Primary materials: Cloth, glue, metal mesh, tape, acrylic paint, metallic wax, feathers, ribbon, rhinestones.
Around 2007 I put a cereal box on my head and had the idea of making an extra-tall hat/mask sort of thing out of it. I bought a few bags of feathers for this project but didn’t end up using any. They sat in a drawer for ten years.
While cleaning the drawer out I rediscovered the feathers. I wanted to finally make something with them. But given how fragile feathers are, I didn’t want to spend a bunch of time on a mask that might fall apart almost immediately.
So I decided to make something carefree enough that I wouldn’t be too attached to the outcome. If it fell apart, fine. So I didn’t sweat some of the details too much. This freed me to try a lot of new things and take more risks than normal. Use cloth I didn’t like? Sure. Old paint? Throw it in. New painting technique? Try it out. Untested rhinestone applicator? Why not.
The two big red feathers are held on by magnets. The original idea here was that if the feathers got broken I could replace them easily instead of having to chisel away glue and repaint anything. It turned out to be a useful feature for storing the mask, too, because now I can just turn the feathers down and cut the mask’s height in half, or take them off completely. The main trade-off here being that the magnets don’t stick very well to feather quills, so they keep cracking off. If I was doing this again I’d do something different.
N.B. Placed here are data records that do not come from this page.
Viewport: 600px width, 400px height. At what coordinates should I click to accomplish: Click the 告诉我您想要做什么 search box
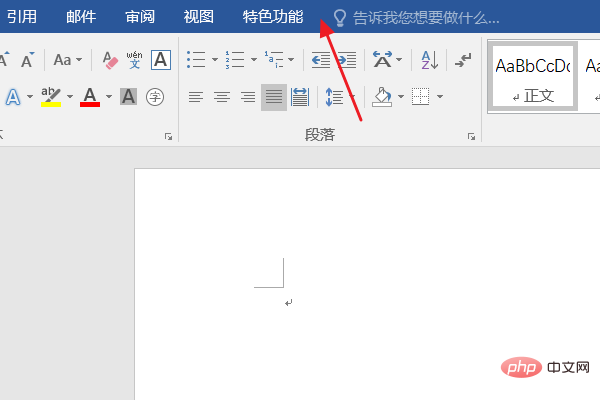pos(425,17)
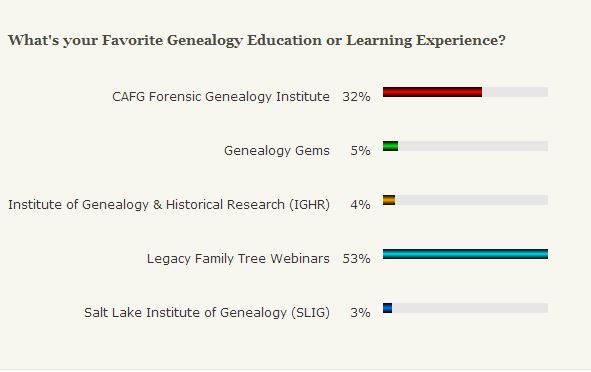The width and height of the screenshot is (591, 372).
Task: Click the 3% percentage value
Action: 360,313
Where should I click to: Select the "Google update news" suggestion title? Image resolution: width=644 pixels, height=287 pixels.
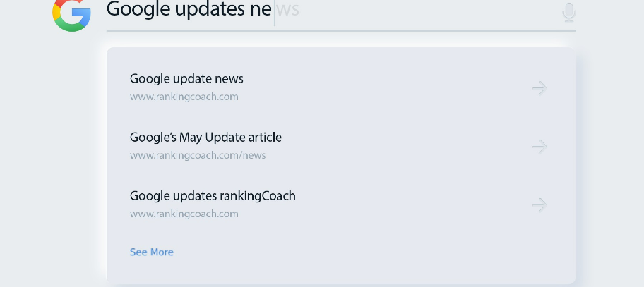pos(186,78)
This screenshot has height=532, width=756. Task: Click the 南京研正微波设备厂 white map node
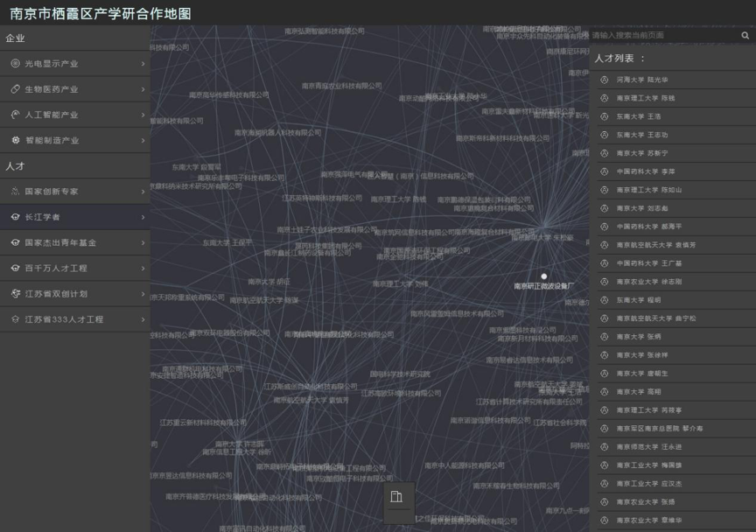pyautogui.click(x=543, y=277)
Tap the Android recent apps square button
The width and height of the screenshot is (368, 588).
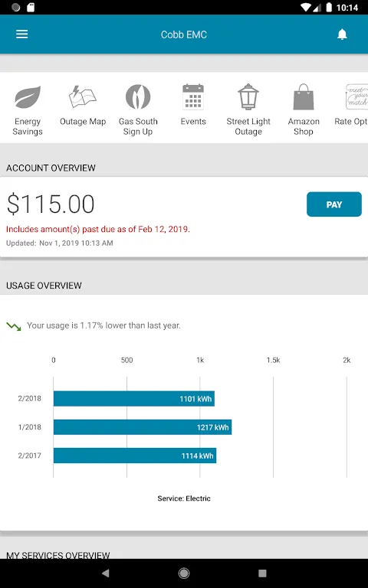tap(262, 573)
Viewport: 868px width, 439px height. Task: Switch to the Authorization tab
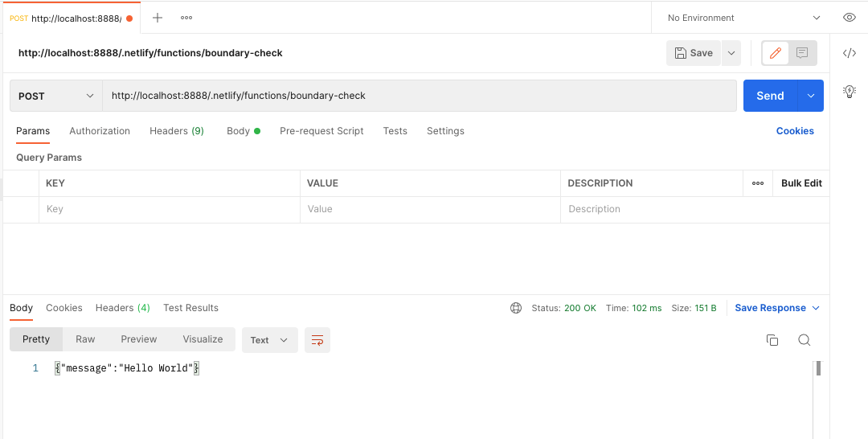click(100, 131)
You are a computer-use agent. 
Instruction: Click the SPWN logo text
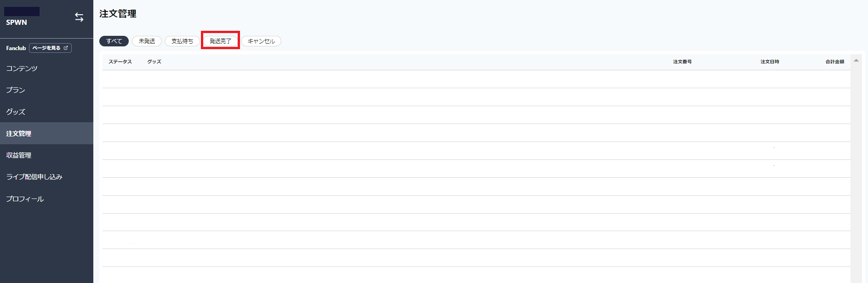coord(17,23)
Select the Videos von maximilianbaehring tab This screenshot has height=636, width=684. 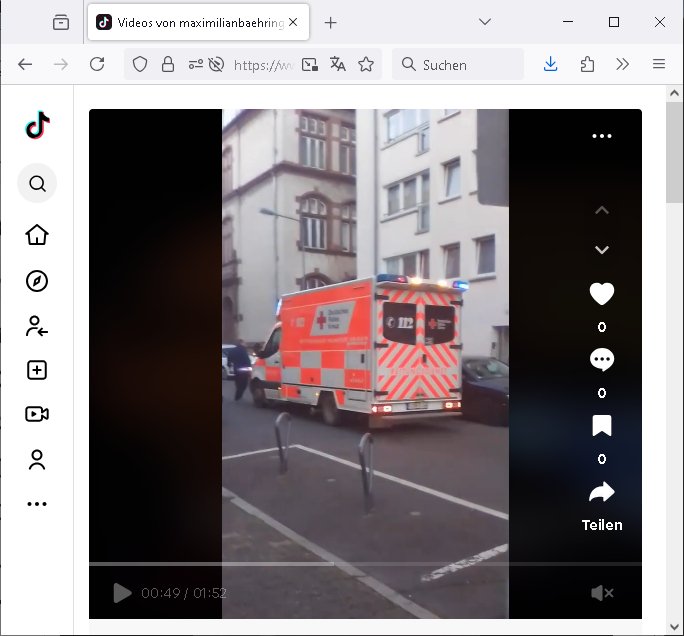[199, 22]
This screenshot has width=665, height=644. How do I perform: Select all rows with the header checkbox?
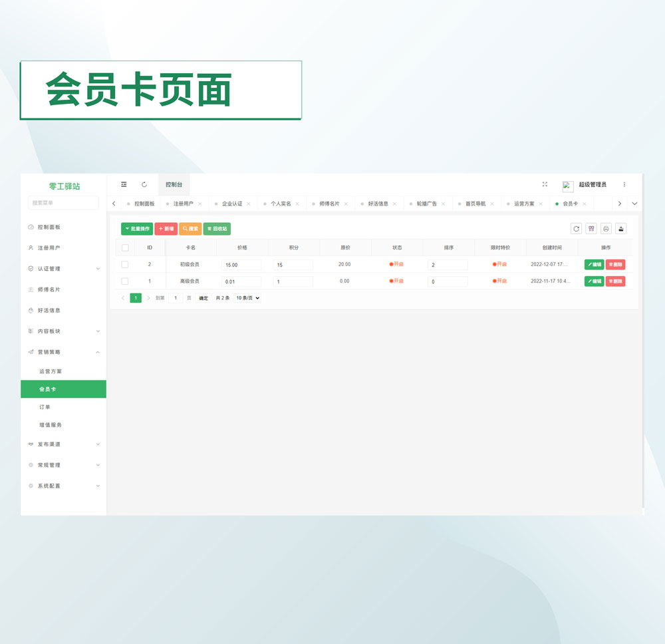click(125, 247)
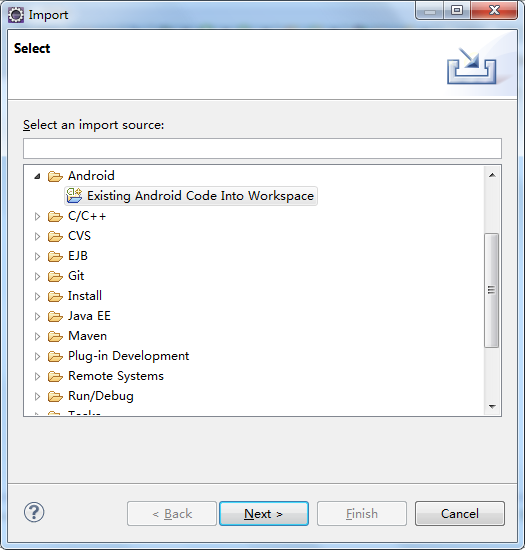This screenshot has width=525, height=550.
Task: Click the Maven folder icon
Action: tap(55, 336)
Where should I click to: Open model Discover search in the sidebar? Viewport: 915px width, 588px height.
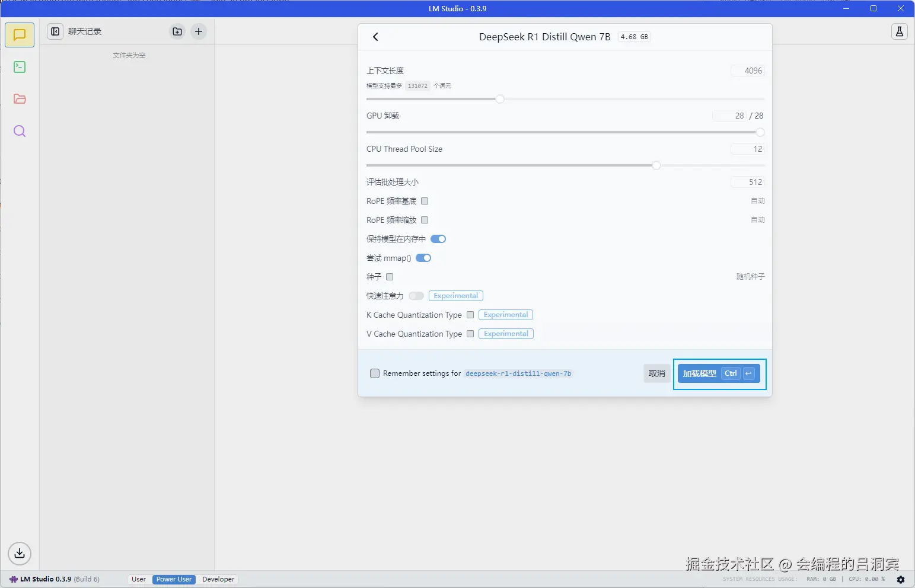point(19,131)
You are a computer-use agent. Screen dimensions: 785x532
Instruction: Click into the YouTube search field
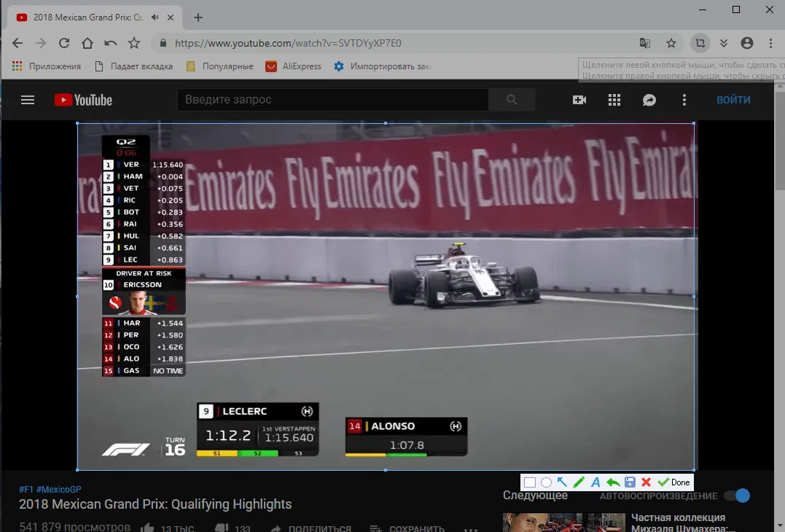click(332, 100)
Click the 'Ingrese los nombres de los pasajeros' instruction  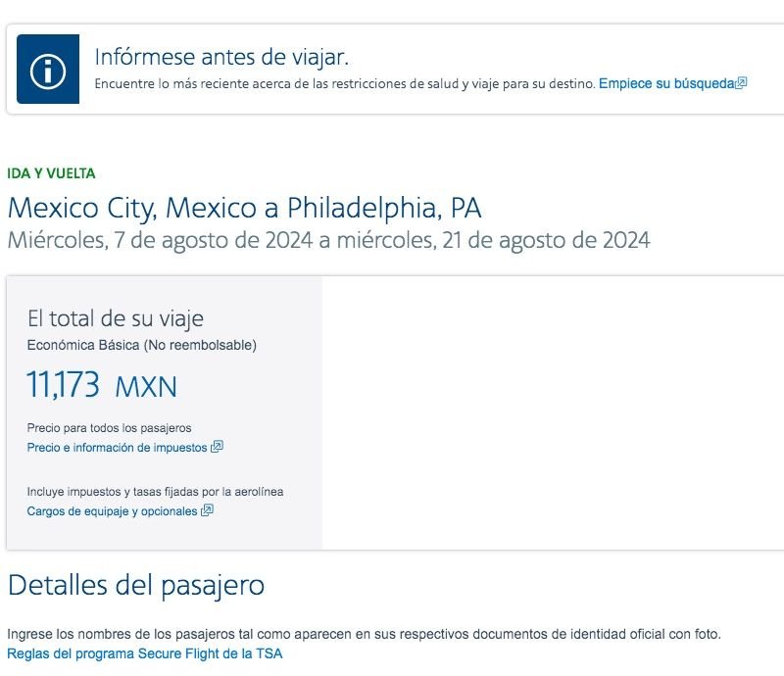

Before I started, I thought that gluing on the feathers was going to be a really slow process. They were actually one of the fastest steps. Painting, applying the rhinestones (are are about 180 on here), and making the straps all took longer. The small feathers are also stronger than I expected. After gluing them on I handled this for several hours building other parts of it and none of the feathers fell off.